MTA’s New Cardless Fare System

MetroCard, NYC subway, MTA

According to amNY, advocates and experts say the new “contactless” technology could make the system more equitable through a policy called fare capping: riders pay per ride until the daily or weekly capping rates are reached, with every ride being free after that.

The new system, set to replace the plastic card by 2023, will also allow customers to create personalized transit accounts online to check ride history, add value and report lost or stolen cards.

The current payment system gives benefits to riders willing to spend $121 on the spot for an unlimited monthly pass by saving them on cost-per-ride fares.
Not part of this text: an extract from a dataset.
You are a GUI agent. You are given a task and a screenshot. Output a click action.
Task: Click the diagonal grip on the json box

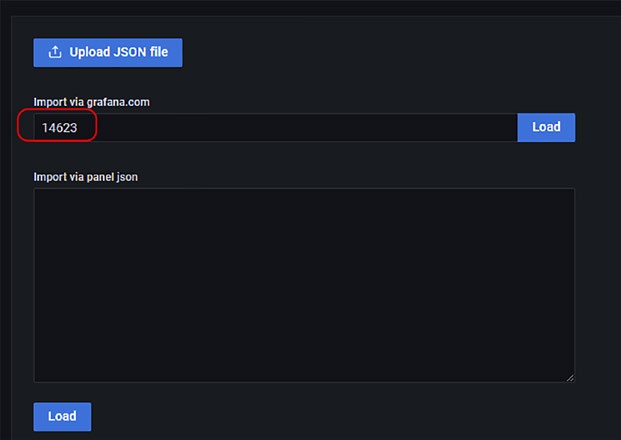pyautogui.click(x=570, y=377)
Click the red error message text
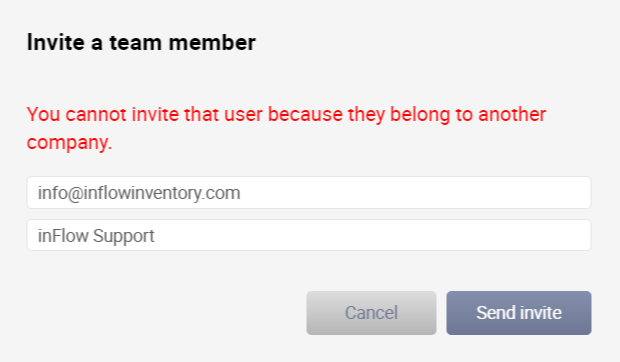The width and height of the screenshot is (620, 362). click(x=286, y=128)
For New Yorkers who cannot afford to spend over $100 on a single purchase, there are no savings when buying the weekly or daily pass. Advocates say the contactless system could make commuting more equitable.
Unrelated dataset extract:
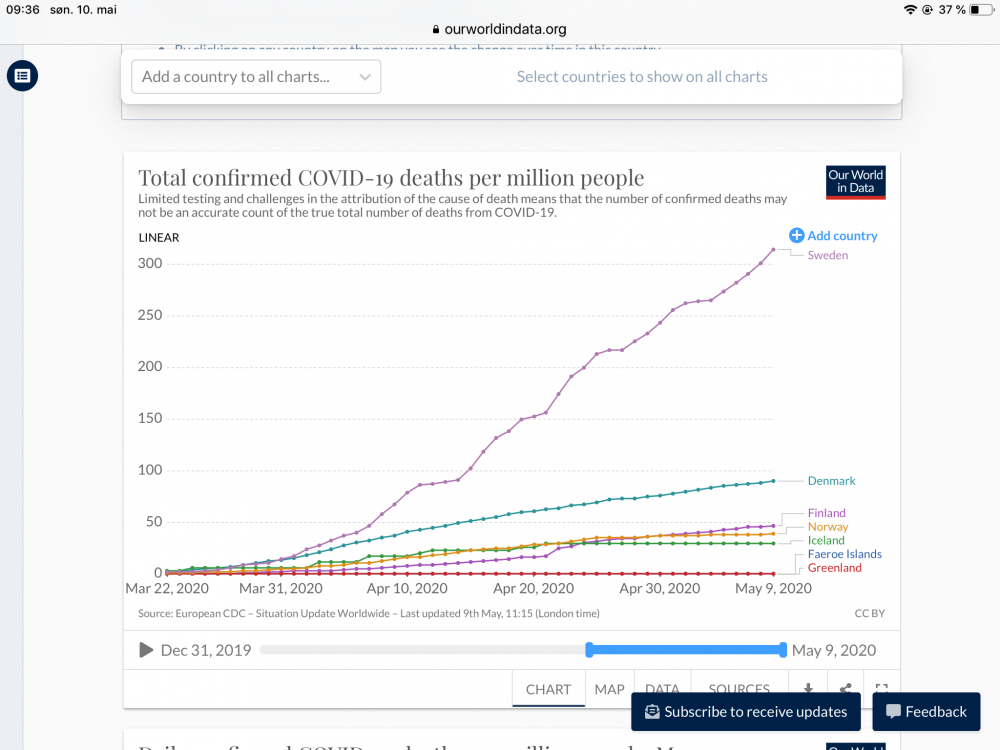Screen dimensions: 1000x750
Task: Click the Add country plus icon
Action: [796, 236]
MTA board member David Jones told amNY, “… With the [new] technology, if you in fact swipe through enough times in a month you could automatically be given the 30-day benefit. The technology is so sophisticated that it can tally how many times you are using the system.

Fare capping, a policy Cubic has implemented for London’s transit fare system, would no longer force riders to choose between a daily or weekly pass; straphangers pay per ride until the daily or weekly capping rates are reached and pay nothing after that.

While a fare capping policy has been backed by transit advocacy group Riders Alliance, the MTA Board has not decided whether it will implement it as part of the new system.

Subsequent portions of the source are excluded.